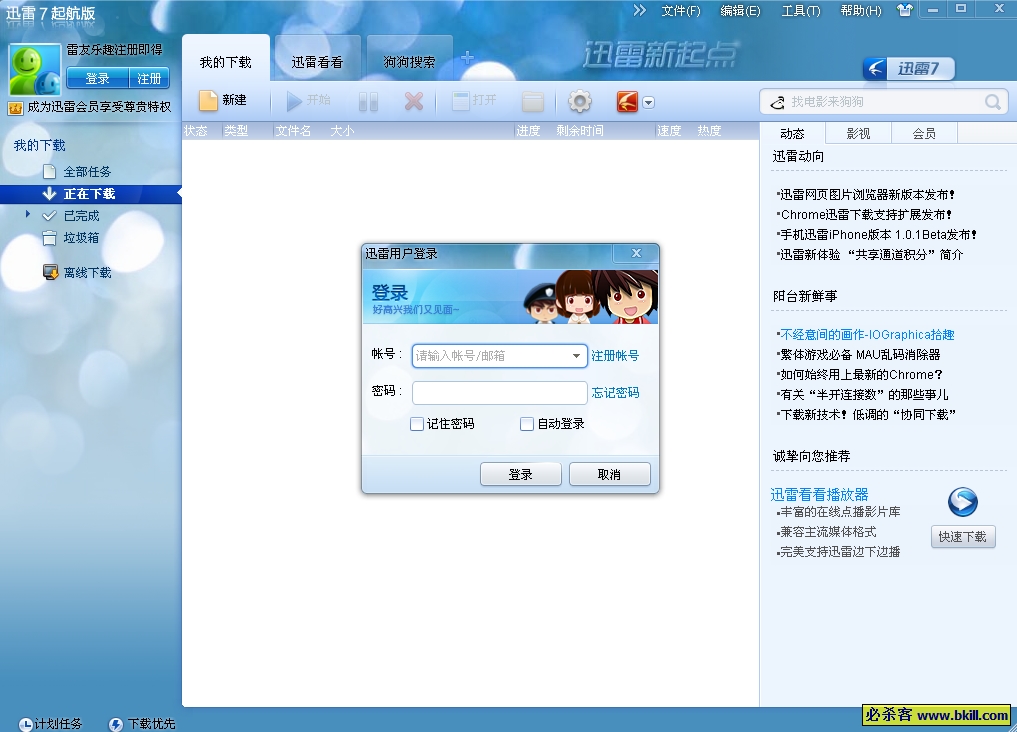Image resolution: width=1017 pixels, height=732 pixels.
Task: Click the 新建 new task icon
Action: click(x=208, y=101)
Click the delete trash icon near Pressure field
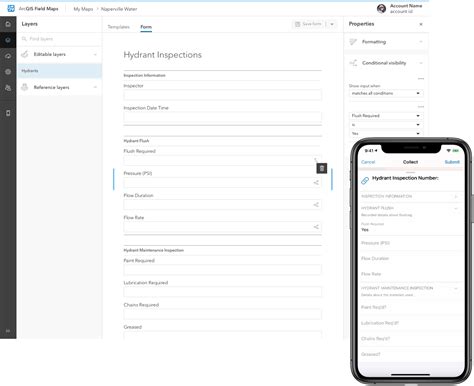474x386 pixels. click(x=322, y=168)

[WHAT NEEDS TO BE DONE]:
Write the lines out word for word, starting at the one with "Click the delete" and stopping after the last line of the material above, with pictures excluded.

[TASK SOLUTION]:
Click the delete trash icon near Pressure field
474x386 pixels. click(x=322, y=168)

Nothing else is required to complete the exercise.